I expect the trend toward decentralization will accelerate as DIA adds to its functional capabilities in markets outside our US base. There has been a devolution of service functions like finance, IT, and HR to our five regional offices. These are located in the US (Horsham, PA), China (Beijing), Japan (Tokyo), India (Mumbai), and Europe (Basel), which is also responsible for managing DIA work in Eastern Europe , Africa, and the Middle East. Our big investments in communications technology are designed to create a seamless flow of interactivity as DIA membership roots extend to more countries.
Partner of choice
What role do external partnerships play in the DIA ’s plans for global growth?
We are doing some interesting things with organizations at the country level, where we have agreed to share DIA’s content to engage the local audience. Virtual technology allows us to do this on a significantly bigger scale. The aim is to make DIA the place to go to obtain relevant, high quality curated content on everything from the ins and outs of therapeutic discovery and product development to market access. We want DIA to be the essential “go-to” source for the latest and best insights available.
Partnering is how we intend to build capacity in regions of the world where expertise in drug regulation and development is lagging.

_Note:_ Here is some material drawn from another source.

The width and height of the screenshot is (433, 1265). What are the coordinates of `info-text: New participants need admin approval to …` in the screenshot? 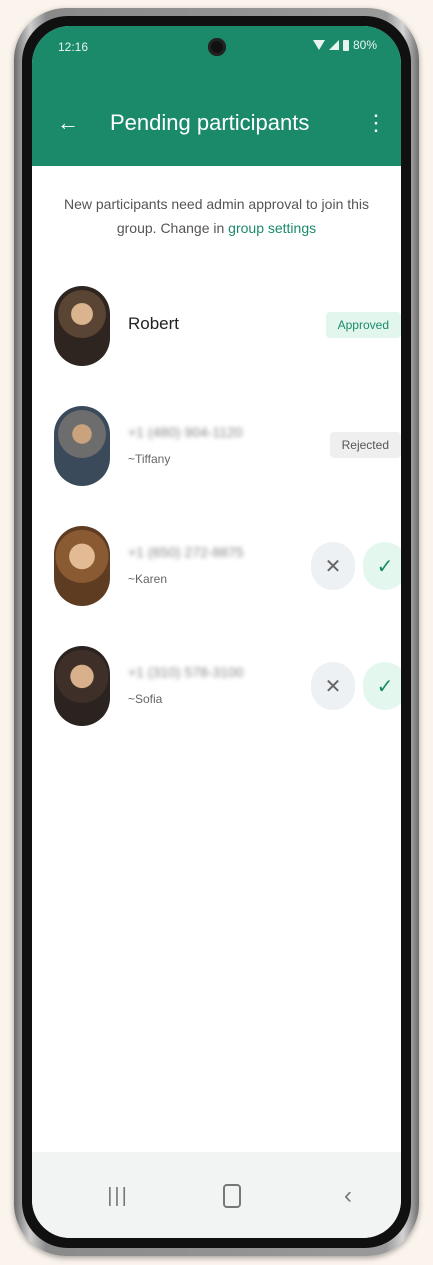 It's located at (216, 216).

For example, in Asia, DIA is focusing on training in the medical affairs function, helping countries to make the transition to a new selling model for drugs based on the technical knowledge of the science behind the therapy.

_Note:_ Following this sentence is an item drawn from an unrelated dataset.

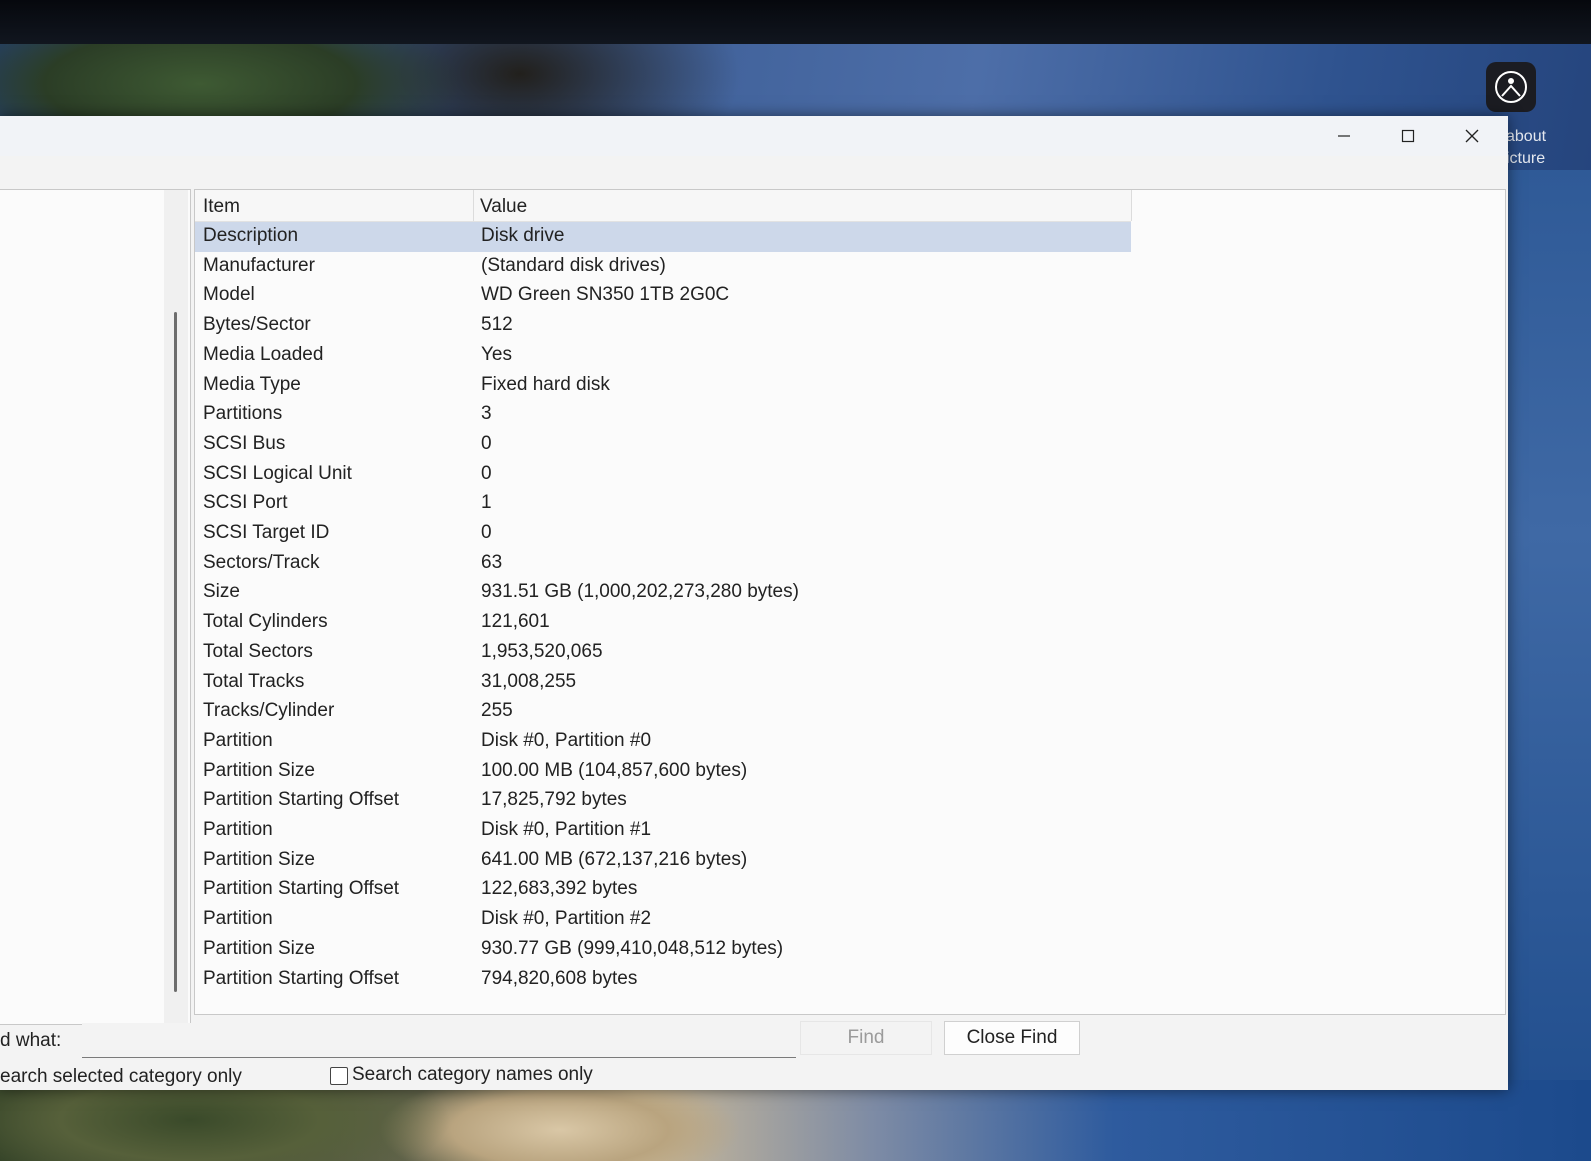 The image size is (1591, 1161). I want to click on row-item: Tracks/Cylinder, so click(269, 711).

Can you highlight your leadership style? How do you place your stamp on the organization while encouraging the diversity and decentralization you cite as key drivers of the new global DIA?

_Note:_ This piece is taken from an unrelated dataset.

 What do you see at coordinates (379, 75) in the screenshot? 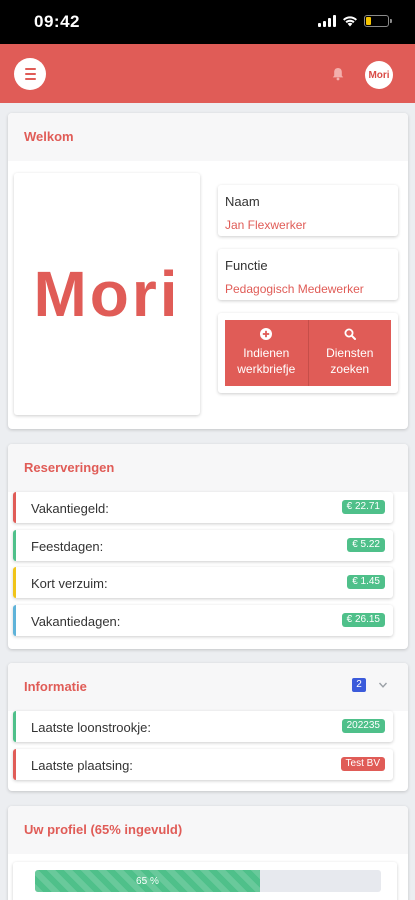
I see `avatar: Mori` at bounding box center [379, 75].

I am very strategic. My job is to understand how best to energize DIA colleagues, volunteers, and members and to liberate their capabilities so that they move the needle collectively. Hearing the many insights from DIA’s broad community allows me to generate clear priorities and then to implement on those priorities. The DIA Board plays an active role in setting strategic direction and ensuring that our plan is distinctive but realistic.
Talented people are what makes DIA what it is, and I am a talent developer. Nothing is more rewarding than seeing people learn and grow-and fulfill their own dreams. Also, I like to have fun. I am told I bring enthusiasm to the workplace. Being authentic in your approach to colleagues and doing work that you really care about are big parts of that.
What are the achievements on which you expect your performance to be measured over the next several years?
First, high quality and dynamic content are going to be key. So establishing a rigorous approach to our content strategy is a top priority and one on which today’s DIA leadership will be assessed. However, content alone is ineffective unless it is coupled with a solid level of tailoring.
I want this leadership team to be seen as catalytic in making DIA the unrivaled global convener of people in healthcare to solve problems and advance regulatory science. You are going to see an even higher level of diverse stakeholders in our work. We believe that a high level of engagement with the patient community is essential. In addition, we are bringing payers into our circle to create a dialogue with the industry and government regulators. In other words, market access will have a designated seat at our table.
My third goal is to ensure DIA programming concentrates on the most important issues for our members. All of our public activities must be focused on yielding a tangible outcome. Being a convener means advancing the conversation so our stakeholders are in a position to decide and to act.